WRITTEN INSTRUCTION
Output each of the rows below verbatim, without altering any character.

* Begin DATA ENTRIES *

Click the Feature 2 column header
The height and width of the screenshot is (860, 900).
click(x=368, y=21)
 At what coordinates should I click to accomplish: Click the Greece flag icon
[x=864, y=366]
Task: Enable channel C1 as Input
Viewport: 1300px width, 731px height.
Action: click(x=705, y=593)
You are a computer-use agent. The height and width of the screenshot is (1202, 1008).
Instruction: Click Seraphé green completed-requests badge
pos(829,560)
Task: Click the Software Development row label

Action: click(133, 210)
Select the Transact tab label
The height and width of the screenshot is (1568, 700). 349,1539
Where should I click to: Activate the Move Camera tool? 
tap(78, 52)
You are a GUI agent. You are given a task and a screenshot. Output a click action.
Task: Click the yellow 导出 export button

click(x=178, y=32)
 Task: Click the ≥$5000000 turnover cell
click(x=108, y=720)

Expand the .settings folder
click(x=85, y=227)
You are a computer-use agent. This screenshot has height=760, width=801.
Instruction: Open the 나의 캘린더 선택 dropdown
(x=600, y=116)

* End DATA ENTRIES *

WRITTEN SOLUTION
Click the Feature 2 column header
The height and width of the screenshot is (860, 900).
click(x=368, y=21)
 At what coordinates should I click to accomplish: Click the Greece flag icon
[x=864, y=366]
Task: Enable channel C1 as Input
Viewport: 1300px width, 731px height.
Action: click(x=705, y=593)
You are a computer-use agent. The height and width of the screenshot is (1202, 1008).
Instruction: Click Seraphé green completed-requests badge
pos(829,560)
Task: Click the Software Development row label

Action: click(133, 210)
Select the Transact tab label
The height and width of the screenshot is (1568, 700). 349,1539
Where should I click to: Activate the Move Camera tool? 
tap(78, 52)
You are a GUI agent. You are given a task and a screenshot. Output a click action.
Task: Click the yellow 导出 export button

click(x=178, y=32)
 Task: Click the ≥$5000000 turnover cell
click(x=108, y=720)

Expand the .settings folder
click(x=85, y=227)
You are a computer-use agent. This screenshot has height=760, width=801.
Instruction: Open the 나의 캘린더 선택 dropdown
(x=600, y=116)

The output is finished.